Sadly,this does not work with Year 11. I wish it did.

Sadly,this does not work with Year 11. I wish it did.

It just so happened that I made this fatal flaw back before Christmas when I turned my back for no longer than 30 second to put a laptop away when I heard an almighty cacophony akin to the Gods of Olympus having a wrestling match in a pit of cowbells erupt behind me.

I turned around to find one of my pupils masking taped to a chair.

Now when I say masking taped to a chair I don’t mean a little bit of tape around the middle. Oh no, I mean full on cocooned into the chair with masking tape. There was no way he was getting out of this and apparently nobody had seen anything happen (another lesson to learn is that kids will always stick together as if that will somehow let them escape punishment).

I didn’t know whether to laugh or cry at that point. I settled for my usual and became instantly incensed with anger before laughing into a tirade of clichéd teacher speeches that I swore I would never do and after about 5 minutes of sounding like the world’s most ineffectual supply teacher the children were dismissed and Chair Boy was set free from his tapey prison.

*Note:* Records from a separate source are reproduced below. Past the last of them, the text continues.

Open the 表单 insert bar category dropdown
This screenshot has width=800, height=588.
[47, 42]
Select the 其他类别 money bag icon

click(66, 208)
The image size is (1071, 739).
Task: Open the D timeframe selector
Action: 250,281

The funny thing is that my classroom doesn’t have masking tape. The little scoundrels had been planning this for a while.

As a result of that day I have now learnt to channel Alastor “Mad Eye” Moody from the Harry Potter novels and have adopted his own philosophy to suit my classroom.

Mad Eye

My advice to you if you ever set foot in a classroom? CONSTANT VIGILANCE!

Always keep your eyes on them. Don’t let them out of your sight.

They [teenagers] are fast, faster than you can believe. Don’t turn your back and DON’T BLINK!

Oh and always hide the masking tape.